[Dataset records]
=== Section Start ===
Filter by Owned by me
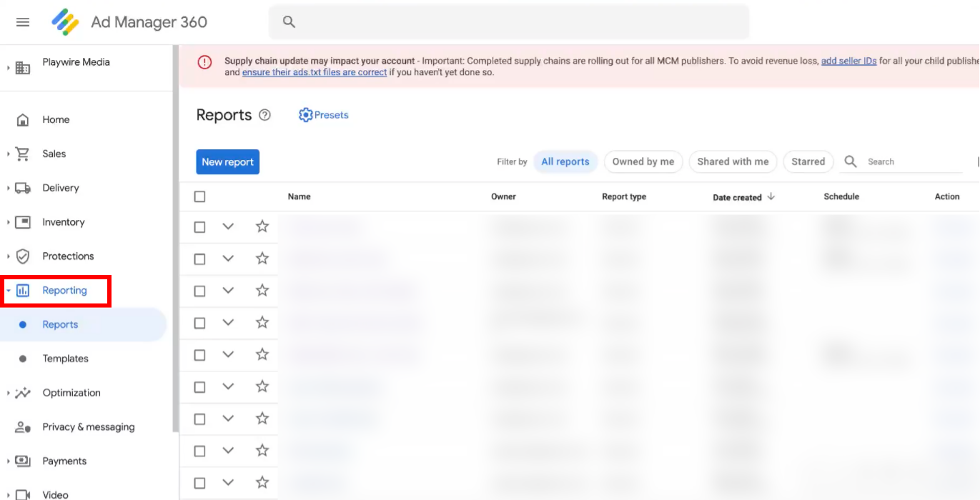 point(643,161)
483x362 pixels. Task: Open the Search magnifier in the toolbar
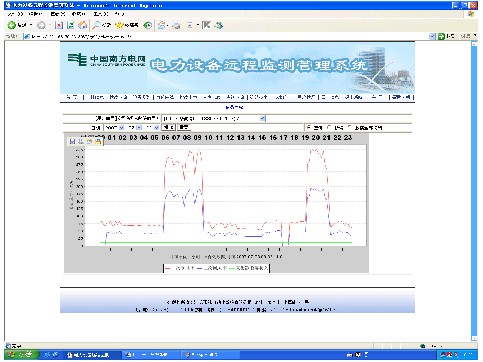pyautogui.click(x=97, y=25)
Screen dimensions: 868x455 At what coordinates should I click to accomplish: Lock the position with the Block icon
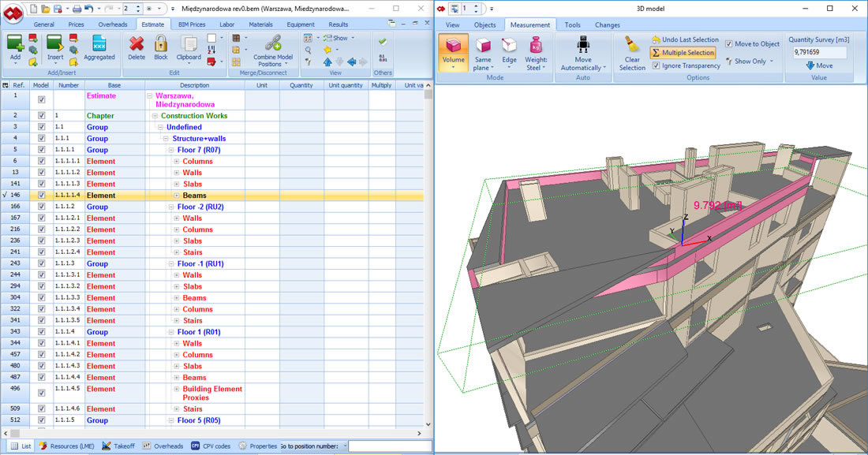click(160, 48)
=== Section End ===
=== Section Start ===
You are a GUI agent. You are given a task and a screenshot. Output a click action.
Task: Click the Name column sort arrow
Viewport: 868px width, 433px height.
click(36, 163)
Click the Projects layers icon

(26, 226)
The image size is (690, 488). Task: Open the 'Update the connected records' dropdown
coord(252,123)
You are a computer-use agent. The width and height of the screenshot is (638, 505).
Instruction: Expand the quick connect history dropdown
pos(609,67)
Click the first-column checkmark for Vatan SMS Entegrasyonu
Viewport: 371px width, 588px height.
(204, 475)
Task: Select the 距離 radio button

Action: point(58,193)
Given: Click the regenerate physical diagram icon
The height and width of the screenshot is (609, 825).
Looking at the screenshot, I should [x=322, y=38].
=== Section End ===
**AIM OF THE TASK:** Search the entries above for the word "agent", and copy every line where it occurs.

**RESULT OF THIS EXERCISE:**
You are a GUI agent. You are given a task and a screenshot. Output a click action.
You are a computer-use agent. The width and height of the screenshot is (638, 505).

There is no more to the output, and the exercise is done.